One of Disney’s more underrated animated classics is Lady and the Tramp. It lacks many elements younger generations associate with Disney. It is not a fairy tale, there is no princess and while there are songs, most of them are not big song and dance productions. The film is simply a touching tale of love, growing pains and class differences, from the perspective of dogs.
Lady (voiced by Barbara Luddy) is an innocent cocker spaniel owned by a young couple she knows as Jim Dear and Darling. The three of them live in a beautiful Victorian house in an upper class neighborhood, complete with a fence around every tree. When her life suddenly feels complicated as Jim Dear and Darling are expecting their first child, her friends, Jock and Trusty try to cheer her up. However, Tramp (Larry Roberts), a mutt from across the tracks, overhears their conversation and offers an upsetting bit of wisdom to Lady, “When the baby moves in, the dog moves out.”
Thankfully, Jim Dear and Darling usher the baby into their lives without pushing Lady out, and she assumes a protective role over the baby. But when the couple goes on vacation, leaving Aunt Sarah and her mischievous Siamese cats the look after the household, Lady is misunderstood to be a vicious dog. In her fear and confusion while being fitted for a muzzle, Lady runs away across town, running into trouble that Tramp saves her from. The two form an unlikely friendship budding with romance, but an unfortunate run in with the dog catcher exposes Lady to more of Tramp’s life than she can bear. He will have to do something pretty selfless to earn Lady’s trust again, but Aunt Sarah could put his life in jeopardy.

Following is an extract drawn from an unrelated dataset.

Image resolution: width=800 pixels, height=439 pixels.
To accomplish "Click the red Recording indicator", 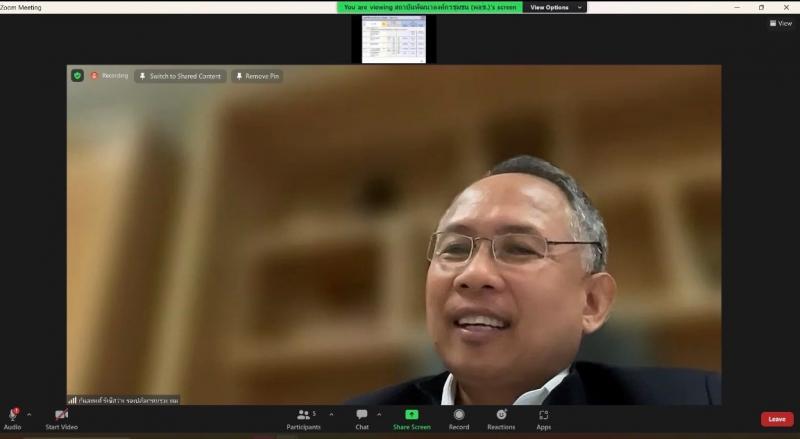I will 109,76.
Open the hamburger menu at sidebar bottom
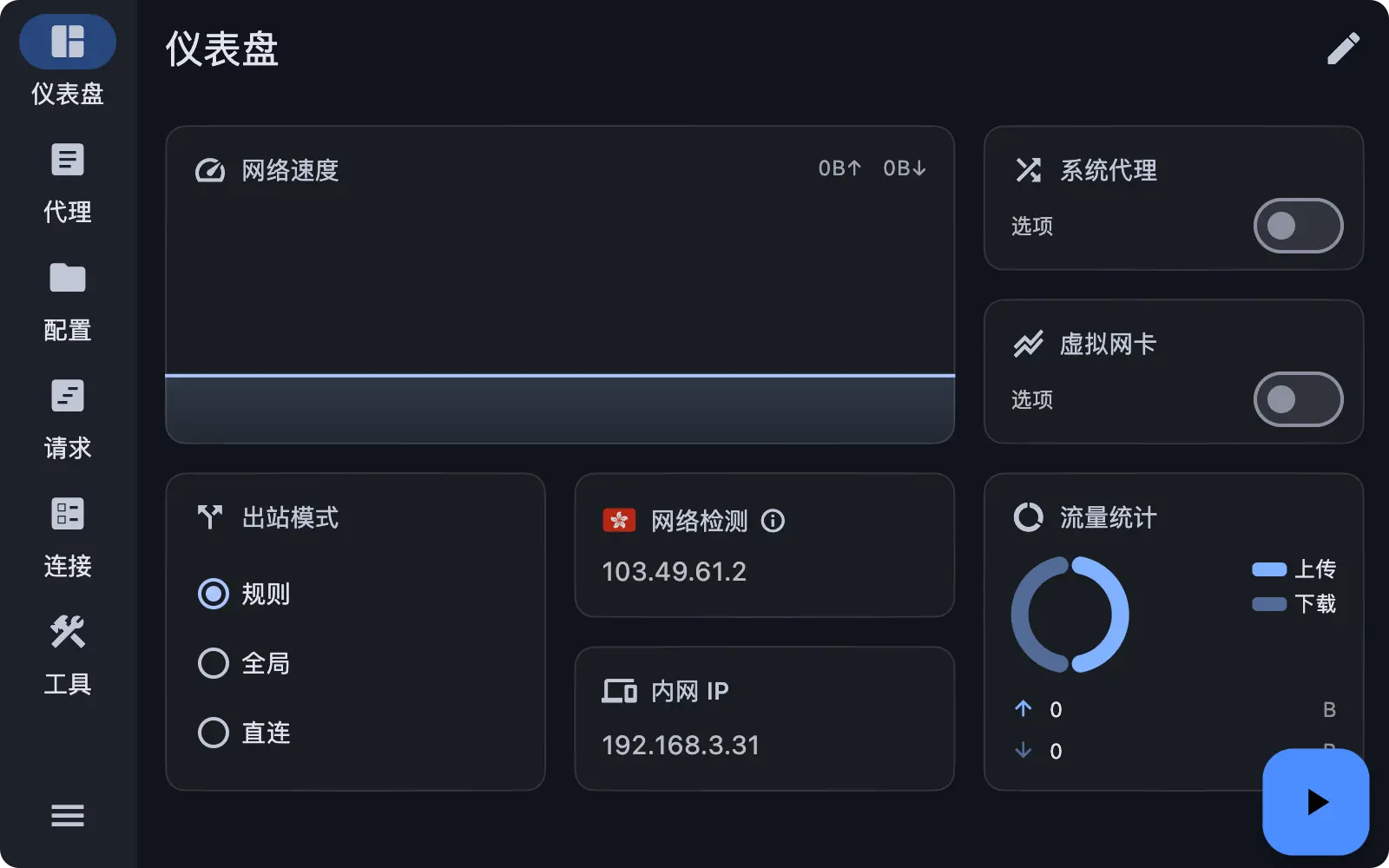 [67, 816]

The most recognizable scene from this film is the serenaded spaghetti dinner. As Tramp shows Lady his haunts around town, he decides that a nice dinner at the town’s Italian restaurant, Tony’s, will be perfect. He has built up a friendly reputation with Tony and Joe and they gladly give Tramp and his lady friend a candle light dinner in the alley and belt out Bella Note for them. It’s sweet and Lady goes all starry eyed at the romance she has never has never known. And the whole scene is topped off with unforgettably innocent accidental sharing-spaghetti kiss.
One of the more poignant scenes, especially for animal lovers, is the scene in the pound. While we listen to a mournful dog a capella group howl a tune, we look around at all the poor pups locked up. In a rickety, dark, old building behind bars and fencing, we see wet-eyed puppies huddle together in despair. A whimpering little mutt looks out between uneven boards. And in the middle of it is Lady, frightened and embarrassed to learn about Tramp’s reputation. And it’s such a double edged sword to realize that she will be set free since she has a license, but the others will end up taking the long walk.
What few people realize about Lady and the Tramp, is that it was Disney’s first animated film to be made in a widescreen format. With the rise and popularity of CinemaScope, Disney wanted to be a part of the new trend. It was a new challenge to animators, filling the wider frame, but starting this process with a film featuring dogs looks like it was a good first step. It was a new venture in animation that Disney took on gracefully and just another step in their technological advancement in film. At an aspect ratio of 2.55:1, it is the widest animated film Disney has ever made.
This was also Disney’s first time working with a popular recording artist. Peggy Lee had been singing and writing jazz hits since 1941. In 1955, she teamed up with Disney to write and perform many of the songs for Lady and the Tramp, including The Siamese Cat Song and He’s a Tramp. She is the voice of all the female characters, except Lady and Aunt Sarah, which includes a downtrodden sassy singing blonde dog at the pound, aptly named Peg.
Whether you’re an animal lover or not, Lady in the Tramp is a timeless classic for all ages. Kids will enjoy the songs, Lady as a cute little puppy in the beginning and the trouble making Siamese cats. Adults will appreciate the timeless story of class differences and the lovely details throughout the film. And any fans of Peggy Lee will be thrilled to know that she had a big hand in writing and performing most of the songs and many of the female voices in the film.
“We are Siamese if you please. We are Siamese if you don’t please.”